While these tips apply broadly to all Claude models, you can find prompting tips specific to extended thinking models here.
Claude’s extended context window (200K tokens for Claude 3 models) enables handling complex, data-rich tasks. This guide will help you leverage this power effectively.

Essential tips for long context prompts

  • Put longform data at the top: Place your long documents and inputs (~20K+ tokens) near the top of your prompt, above your query, instructions, and examples. This can significantly improve Claude’s performance across all models.
    Queries at the end can improve response quality by up to 30% in tests, especially with complex, multi-document inputs.

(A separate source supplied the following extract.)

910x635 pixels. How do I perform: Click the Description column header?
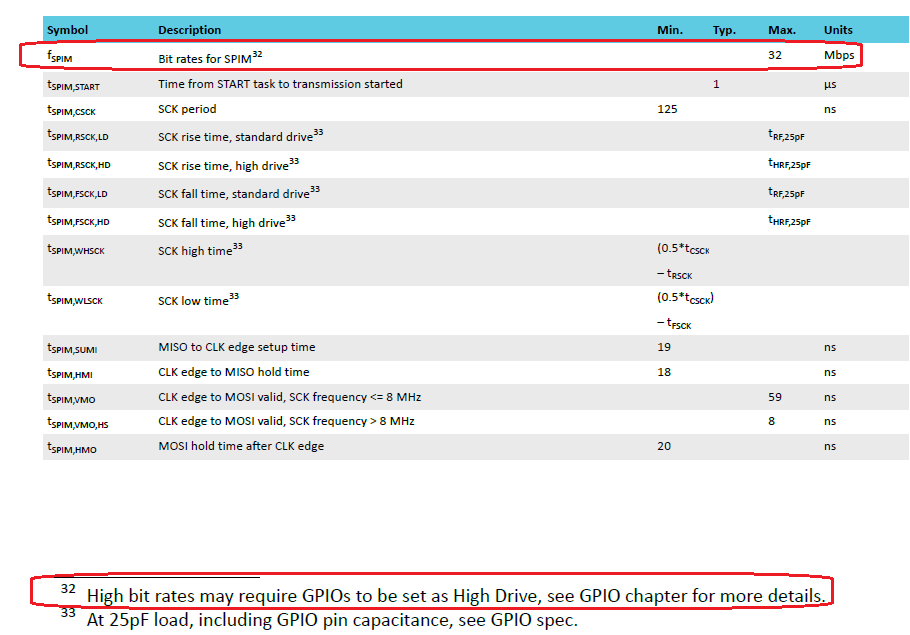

  • Structure document content and metadata with XML tags: When using multiple documents, wrap each document in <document> tags with <document_content> and <source> (and other metadata) subtags for clarity.
    <documents>
      <document index="1">
        <source>annual_report_2023.pdf</source>
        <document_content>
          {{ANNUAL_REPORT}}
        </document_content>
      </document>
      <document index="2">
        <source>competitor_analysis_q2.xlsx</source>
        <document_content>
          {{COMPETITOR_ANALYSIS}}
        </document_content>
      </document>
    </documents>
    
    Analyze the annual report and competitor analysis. Identify strategic advantages and recommend Q3 focus areas.
    
  • Ground responses in quotes: For long document tasks, ask Claude to quote relevant parts of the documents first before carrying out its task. This helps Claude cut through the “noise” of the rest of the document’s contents.
    You are an AI physician's assistant. Your task is to help doctors diagnose possible patient illnesses.
    
    <documents>
      <document index="1">
        <source>patient_symptoms.txt</source>
        <document_content>
          {{PATIENT_SYMPTOMS}}
        </document_content>
      </document>
      <document index="2">
        <source>patient_records.txt</source>
        <document_content>
          {{PATIENT_RECORDS}}
        </document_content>
      </document>
      <document index="3">
        <source>patient01_appt_history.txt</source>
        <document_content>
          {{PATIENT01_APPOINTMENT_HISTORY}}
        </document_content>
      </document>
    </documents>
    
    Find quotes from the patient records and appointment history that are relevant to diagnosing the patient's reported symptoms. Place these in <quotes> tags. Then, based on these quotes, list all information that would help the doctor diagnose the patient's symptoms. Place your diagnostic information in <info> tags.